Debug PHP with Firebug and FirePHP

If you’re anything like me, you’d sooner forgo water than Firebug when working on a web project. The little ’bug is a fantastically useful HTML/CSS/JavaScript/Ajax debugger. But did you know it can also be used to debug PHP? Yes, thanks to an additional Firefox extension called FirePHP.

By combining this extension, which sits on top of Firebug, with a server-side library, your PHP scripts will be able to send debugging information to the browser, handily encoded in the HTTP response headers. Once you’re set up, you can log warnings and errors in your PHP scripts to the Firebug console, just as if you were developing JavaScript.

To start, you first need to install the FirePHP extension from Mozilla’s Firefox Add-ons site. This requires that you already have Firebug installed. Once FirePHP is installed, when you next open your Firebug panel, you’ll now see an additional blue bug. Click on that bug and a menu will appear allowing you to enable or disable FirePHP:

FirePHP Menu

This, of course, won’t do anything yet. You also need to install the FirePHP server-side library, which is available here. This is a stand-alone version of the library that can either be downloaded manually or installed using PEAR. After that, you simply need to include the library in your code. There are also versions designed to integrate with various frameworks or content management systems, such as the WP-FirePHP plugin for WordPress or the JFirePHP plugin for Joomla. For the sake of this walk-through, I’ll focus on the stand-alone functionality.

Once you have the FirePHP library on your server, you need to include it in your script with a line like:

require_once('FirePHPCore/fb.php');

Because FirePHP sends its logging data via the HTTP headers, you’ll need to buffer your script’s output so that the response headers can include content generated further down the script. In PHP, this is accomplished by calling ob_start near the top of your script:

ob_start();

With these steps done, you can start using FirePHP. All you need to do is call the fb function with whatever you’d like to log, along with an optional label and an optional constant to define the message as a standard log, a warning, an error, or information.
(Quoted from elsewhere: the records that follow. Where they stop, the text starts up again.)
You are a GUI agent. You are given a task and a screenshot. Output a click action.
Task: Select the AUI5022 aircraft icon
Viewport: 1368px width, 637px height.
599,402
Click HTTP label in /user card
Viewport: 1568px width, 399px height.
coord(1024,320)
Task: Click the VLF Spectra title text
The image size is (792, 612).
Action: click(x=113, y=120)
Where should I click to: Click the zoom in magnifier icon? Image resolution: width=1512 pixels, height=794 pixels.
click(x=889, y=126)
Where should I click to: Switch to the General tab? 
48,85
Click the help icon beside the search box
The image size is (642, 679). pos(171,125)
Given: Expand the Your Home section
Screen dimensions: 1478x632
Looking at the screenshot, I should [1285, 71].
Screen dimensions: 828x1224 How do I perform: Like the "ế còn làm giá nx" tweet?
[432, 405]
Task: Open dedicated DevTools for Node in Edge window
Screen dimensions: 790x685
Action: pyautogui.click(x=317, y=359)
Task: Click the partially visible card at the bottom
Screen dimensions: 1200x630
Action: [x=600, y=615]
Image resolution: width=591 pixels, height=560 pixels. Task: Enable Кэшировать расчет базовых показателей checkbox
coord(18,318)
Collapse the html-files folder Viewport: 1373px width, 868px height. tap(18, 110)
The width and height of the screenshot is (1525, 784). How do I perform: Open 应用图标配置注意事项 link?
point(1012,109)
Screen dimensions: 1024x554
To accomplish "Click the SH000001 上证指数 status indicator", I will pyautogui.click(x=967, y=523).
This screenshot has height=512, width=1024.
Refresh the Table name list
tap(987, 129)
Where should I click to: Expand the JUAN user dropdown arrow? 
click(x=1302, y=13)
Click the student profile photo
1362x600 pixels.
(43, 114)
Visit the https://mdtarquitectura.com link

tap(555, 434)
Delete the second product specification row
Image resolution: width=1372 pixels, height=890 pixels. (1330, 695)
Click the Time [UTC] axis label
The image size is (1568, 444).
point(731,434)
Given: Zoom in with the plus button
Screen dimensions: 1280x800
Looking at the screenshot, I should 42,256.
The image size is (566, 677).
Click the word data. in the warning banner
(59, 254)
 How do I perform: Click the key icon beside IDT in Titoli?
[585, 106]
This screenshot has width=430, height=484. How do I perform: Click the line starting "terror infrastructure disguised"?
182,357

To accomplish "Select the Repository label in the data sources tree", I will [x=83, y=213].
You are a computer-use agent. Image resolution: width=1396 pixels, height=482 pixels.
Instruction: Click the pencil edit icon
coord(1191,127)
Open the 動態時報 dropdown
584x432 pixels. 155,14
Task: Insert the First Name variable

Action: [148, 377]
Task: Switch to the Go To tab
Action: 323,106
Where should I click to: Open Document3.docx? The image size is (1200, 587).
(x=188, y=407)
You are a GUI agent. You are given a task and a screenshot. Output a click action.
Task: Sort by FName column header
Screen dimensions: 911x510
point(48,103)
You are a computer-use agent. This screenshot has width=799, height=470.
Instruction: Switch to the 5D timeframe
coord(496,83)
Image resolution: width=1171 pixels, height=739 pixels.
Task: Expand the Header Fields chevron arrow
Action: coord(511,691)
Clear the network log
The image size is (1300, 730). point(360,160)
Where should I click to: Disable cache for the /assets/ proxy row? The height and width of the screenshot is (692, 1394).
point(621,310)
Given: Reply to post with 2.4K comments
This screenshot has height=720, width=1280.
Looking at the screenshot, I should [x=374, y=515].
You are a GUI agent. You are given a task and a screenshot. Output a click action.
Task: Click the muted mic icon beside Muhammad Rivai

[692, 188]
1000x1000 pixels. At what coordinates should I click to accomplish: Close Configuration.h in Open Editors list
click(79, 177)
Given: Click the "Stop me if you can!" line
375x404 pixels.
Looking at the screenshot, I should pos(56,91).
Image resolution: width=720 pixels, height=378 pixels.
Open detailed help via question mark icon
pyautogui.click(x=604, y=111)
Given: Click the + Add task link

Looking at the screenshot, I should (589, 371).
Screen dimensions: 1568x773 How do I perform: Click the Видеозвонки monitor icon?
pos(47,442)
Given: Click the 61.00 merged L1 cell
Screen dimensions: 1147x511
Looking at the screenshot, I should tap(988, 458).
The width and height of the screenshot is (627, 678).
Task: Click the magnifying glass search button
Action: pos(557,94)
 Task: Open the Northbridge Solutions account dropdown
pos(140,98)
For example:

$var = array('a'=>'pizza', 'b'=>'cookies', 'c'=>'celery');
fb($var);
fb($var, "An array");
fb($var, FirePHP::WARN);
fb($var, FirePHP::INFO);
fb($var, 'An array with an Error type', FirePHP::ERROR);

This code will produce the following output in the Firebug console:

FirePHP Console Output

You can also use FirePHP to give you a trace of your application’s execution: by passing in the FirePHP::TRACE constant, you’ll get to see the line number, class name, and function name from within which fb was called. So this code:


function hello() {
  fb('Hello World!', FirePHP::TRACE);
}
function greet() {
  hello();
}
greet();

Will produce an output as follows:

FirePHP Trace Output

This trace functionality can be fantastic for debugging more involved scripts, as it lets you know exactly from where your functions are being called.

Of course, you need to remember to remove your debugging statements before your code goes live!

There’s a lot more to FirePHP than what I’ve covered here. I’ve been showing you the simplified procedural API for FirePHP, but there’s a more advanced object-oriented API available with a number of additional features. You can learn all about it on the FirePHP site, so be sure to check it out.

Free book: Jump Start HTML5 Basics

Grab a free copy of one our latest ebooks! Packed with hints and tips on HTML5's most powerful new features.

  • Nick

    I want this for Chrome!!!

  • http://harikt.com harikt

    Nice post.
    Also great to hear and see firebug lite ;) .

  • baikis

    has anyone luck to configure nginx on ubuntu linux to have firephp working?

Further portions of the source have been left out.